You know who else does that? Villains. The James Bond villain who has decided that he, yes he, is going to build an international criminal organisation complete with volcano lair, in order to overthrow the world order and obtain immense wealth? He also took heroic responsibility. He decided that he wanted to achieve an audacious goal, he demonstrated the determination necessary to drive it to (near) completion, he wasn't discouraged by social disapproval, he didn't wait for someone else to give him his hero license.
In non-fictional examples, we see heroic responsibility among activists and people who pioneer social movements. Sometimes this is a wonderful thing. Martin Luther King could have decided that he was just one minister in one church; it wasn't his job to convene and lead a national civil rights movement. Instead, he took heroic responsibility, and made America a better place. But equally, it can be a terrible thing. Osama bin Laden could have decided that it wasn't his job to lead the global jihad against the Great Satan. But he took heroic responsibility, founded al-Qaeda, planned the 9-11 attacks and the murder of thousands of people, and thereby provided the casus belli for the Afghanistan war and yet further loss of life.

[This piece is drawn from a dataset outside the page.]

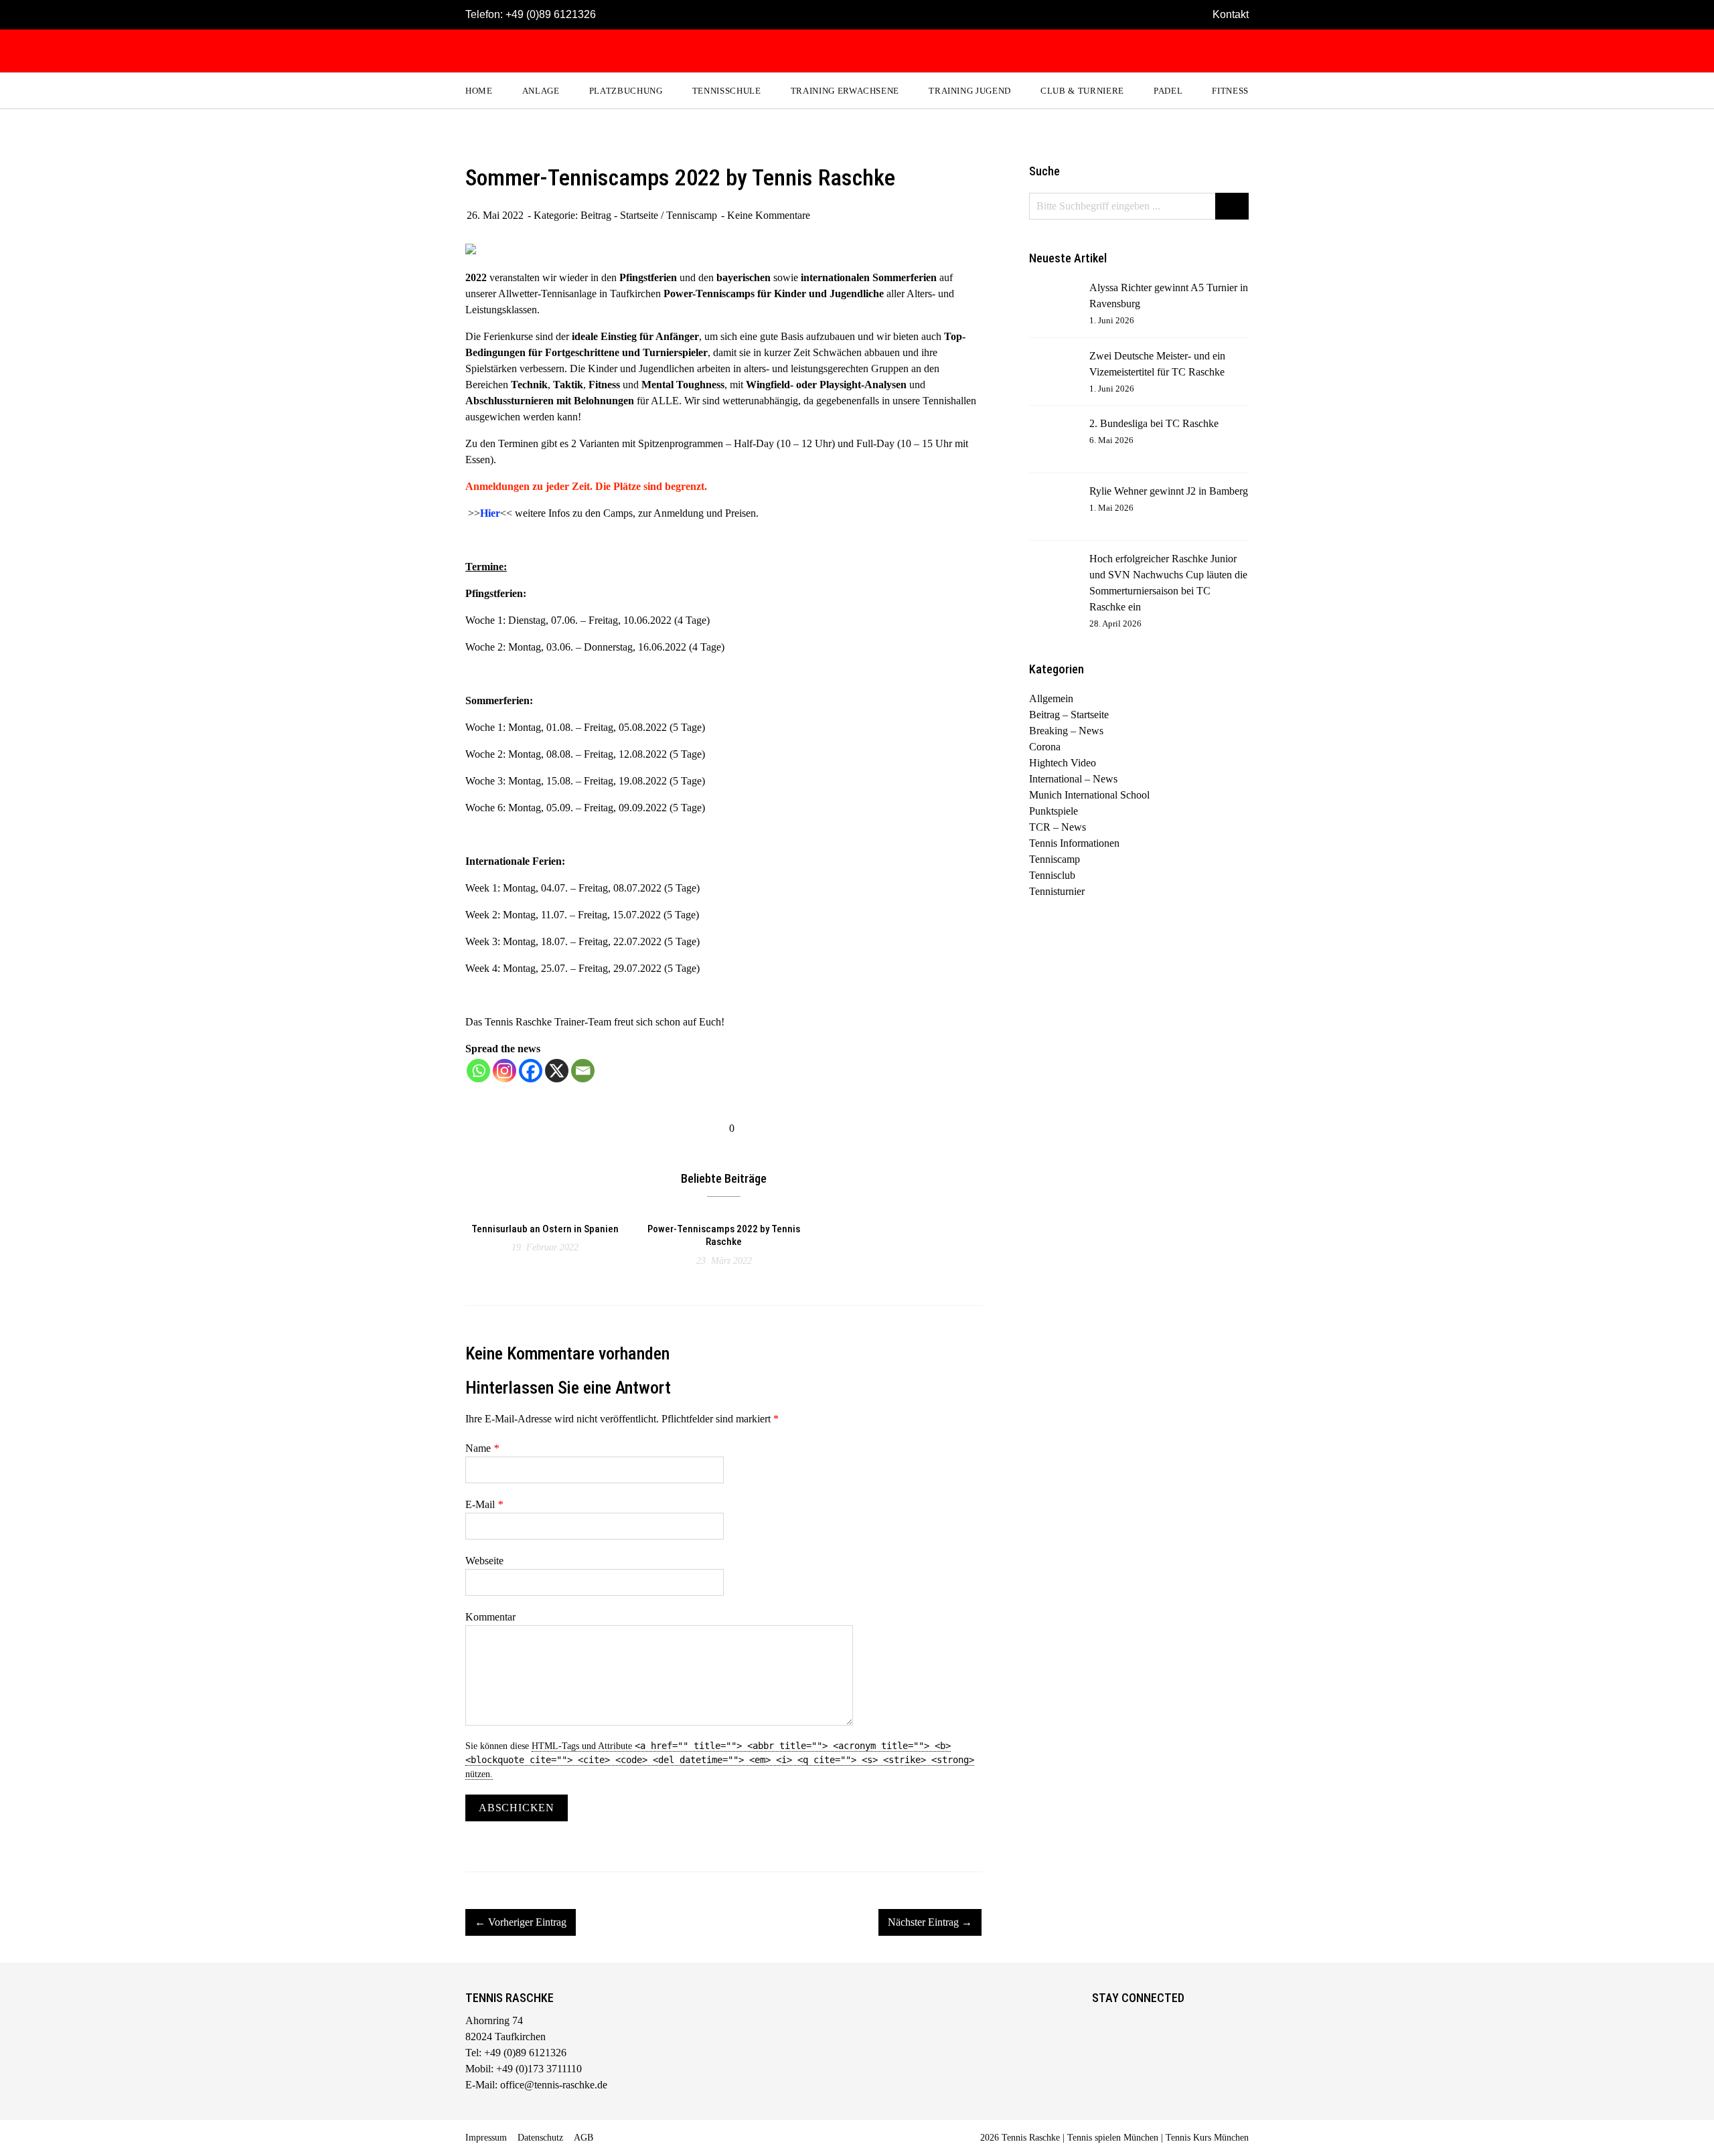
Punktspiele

Sometimes people demonstrating heroic responsibility can be directly opposed to one another. Consider: the founders of the YIMBY movement took heroic responsibility to try and lower house prices. But every NIMBY who's decided they are going to do whatever it takes to block that development is also taking heroic responsibility. Devout Christians who decide it's up to them to found churches or launch international missionary projects display heroic responsibility no less than Anton LaVey founding the Church of Satan, or Eliezer Yudkowsky founding the rationalist movement.
Heroic responsibility can be immensely powerful, but it remains morally neutral. Whether in yourself or others, please think about whether the goal is right before you cheer on the high-agency person doing what it takes to achieve it.